(Item coordinate data)

──────────

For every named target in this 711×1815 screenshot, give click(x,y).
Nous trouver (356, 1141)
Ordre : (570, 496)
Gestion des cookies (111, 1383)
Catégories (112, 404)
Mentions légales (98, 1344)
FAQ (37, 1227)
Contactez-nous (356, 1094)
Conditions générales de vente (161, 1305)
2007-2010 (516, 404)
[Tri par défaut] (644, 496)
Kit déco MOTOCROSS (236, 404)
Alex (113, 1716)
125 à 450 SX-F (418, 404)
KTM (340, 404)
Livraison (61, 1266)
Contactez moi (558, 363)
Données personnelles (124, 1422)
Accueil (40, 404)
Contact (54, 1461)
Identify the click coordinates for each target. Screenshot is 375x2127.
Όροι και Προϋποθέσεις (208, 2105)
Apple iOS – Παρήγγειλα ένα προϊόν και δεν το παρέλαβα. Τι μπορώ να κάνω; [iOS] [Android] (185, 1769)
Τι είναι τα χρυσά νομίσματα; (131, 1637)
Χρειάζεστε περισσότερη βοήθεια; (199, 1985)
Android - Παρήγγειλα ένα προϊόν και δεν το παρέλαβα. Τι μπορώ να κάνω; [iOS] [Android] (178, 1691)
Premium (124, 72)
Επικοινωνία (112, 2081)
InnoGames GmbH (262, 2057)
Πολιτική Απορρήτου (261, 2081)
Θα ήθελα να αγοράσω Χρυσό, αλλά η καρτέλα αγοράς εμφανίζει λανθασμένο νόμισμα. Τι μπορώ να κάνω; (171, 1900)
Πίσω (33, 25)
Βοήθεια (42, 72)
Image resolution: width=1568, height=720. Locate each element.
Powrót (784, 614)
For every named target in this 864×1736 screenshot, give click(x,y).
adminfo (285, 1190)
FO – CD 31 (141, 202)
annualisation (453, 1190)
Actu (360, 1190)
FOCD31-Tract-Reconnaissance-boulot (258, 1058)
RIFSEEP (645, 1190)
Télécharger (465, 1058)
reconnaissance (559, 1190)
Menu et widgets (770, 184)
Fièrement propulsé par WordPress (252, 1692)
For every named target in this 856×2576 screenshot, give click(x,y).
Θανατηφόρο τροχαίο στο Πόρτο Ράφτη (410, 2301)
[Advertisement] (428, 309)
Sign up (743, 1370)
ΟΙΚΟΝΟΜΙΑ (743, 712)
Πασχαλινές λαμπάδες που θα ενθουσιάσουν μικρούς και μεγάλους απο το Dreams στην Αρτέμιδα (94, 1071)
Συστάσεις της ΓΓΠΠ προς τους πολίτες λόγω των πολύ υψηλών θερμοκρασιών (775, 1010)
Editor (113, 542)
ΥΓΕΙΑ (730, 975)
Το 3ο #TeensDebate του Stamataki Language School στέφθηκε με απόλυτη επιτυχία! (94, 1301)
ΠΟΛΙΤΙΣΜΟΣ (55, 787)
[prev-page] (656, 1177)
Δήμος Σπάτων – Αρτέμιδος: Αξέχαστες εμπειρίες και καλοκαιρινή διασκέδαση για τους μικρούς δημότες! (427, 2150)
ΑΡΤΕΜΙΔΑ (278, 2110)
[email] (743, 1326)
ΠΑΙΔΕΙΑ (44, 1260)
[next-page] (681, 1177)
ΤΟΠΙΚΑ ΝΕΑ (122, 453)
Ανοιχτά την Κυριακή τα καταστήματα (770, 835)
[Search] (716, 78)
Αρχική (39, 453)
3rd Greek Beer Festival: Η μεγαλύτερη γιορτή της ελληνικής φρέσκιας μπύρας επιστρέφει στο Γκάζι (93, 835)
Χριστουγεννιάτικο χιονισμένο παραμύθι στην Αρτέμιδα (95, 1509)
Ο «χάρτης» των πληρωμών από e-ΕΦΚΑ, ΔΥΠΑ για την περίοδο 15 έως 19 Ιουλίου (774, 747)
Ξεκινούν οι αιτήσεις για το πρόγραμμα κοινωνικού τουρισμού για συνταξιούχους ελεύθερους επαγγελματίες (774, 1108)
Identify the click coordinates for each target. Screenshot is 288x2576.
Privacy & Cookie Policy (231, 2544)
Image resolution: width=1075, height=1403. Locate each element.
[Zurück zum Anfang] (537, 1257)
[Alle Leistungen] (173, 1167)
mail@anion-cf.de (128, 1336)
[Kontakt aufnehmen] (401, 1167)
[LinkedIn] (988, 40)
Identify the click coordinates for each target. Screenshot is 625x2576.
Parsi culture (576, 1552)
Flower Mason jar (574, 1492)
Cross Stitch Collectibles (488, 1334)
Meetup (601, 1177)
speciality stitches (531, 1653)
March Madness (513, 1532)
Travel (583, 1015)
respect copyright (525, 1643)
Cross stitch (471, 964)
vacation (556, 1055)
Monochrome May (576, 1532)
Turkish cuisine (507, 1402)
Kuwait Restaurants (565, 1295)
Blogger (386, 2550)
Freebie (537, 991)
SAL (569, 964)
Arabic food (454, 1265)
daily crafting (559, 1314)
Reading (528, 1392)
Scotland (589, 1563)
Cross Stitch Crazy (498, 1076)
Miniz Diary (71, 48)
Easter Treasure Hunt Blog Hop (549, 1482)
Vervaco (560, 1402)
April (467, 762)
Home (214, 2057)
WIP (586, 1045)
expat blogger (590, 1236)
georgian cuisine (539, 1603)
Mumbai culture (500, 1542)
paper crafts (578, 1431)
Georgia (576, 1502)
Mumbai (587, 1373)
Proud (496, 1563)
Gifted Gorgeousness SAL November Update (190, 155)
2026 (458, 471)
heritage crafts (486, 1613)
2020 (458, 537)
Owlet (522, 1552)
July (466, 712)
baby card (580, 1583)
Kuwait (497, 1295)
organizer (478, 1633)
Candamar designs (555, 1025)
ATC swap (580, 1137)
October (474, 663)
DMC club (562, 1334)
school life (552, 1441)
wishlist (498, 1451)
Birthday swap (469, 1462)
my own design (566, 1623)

──────────

- **The problem**: Please list each line from the records above that contains the string "κάνω".

- **Answer for the task**:
Apple iOS – Παρήγγειλα ένα προϊόν και δεν το παρέλαβα. Τι μπορώ να κάνω; [iOS] [Android] (185, 1769)
Android - Παρήγγειλα ένα προϊόν και δεν το παρέλαβα. Τι μπορώ να κάνω; [iOS] [Android] (178, 1691)
Θα ήθελα να αγοράσω Χρυσό, αλλά η καρτέλα αγοράς εμφανίζει λανθασμένο νόμισμα. Τι μπορώ να κάνω; (171, 1900)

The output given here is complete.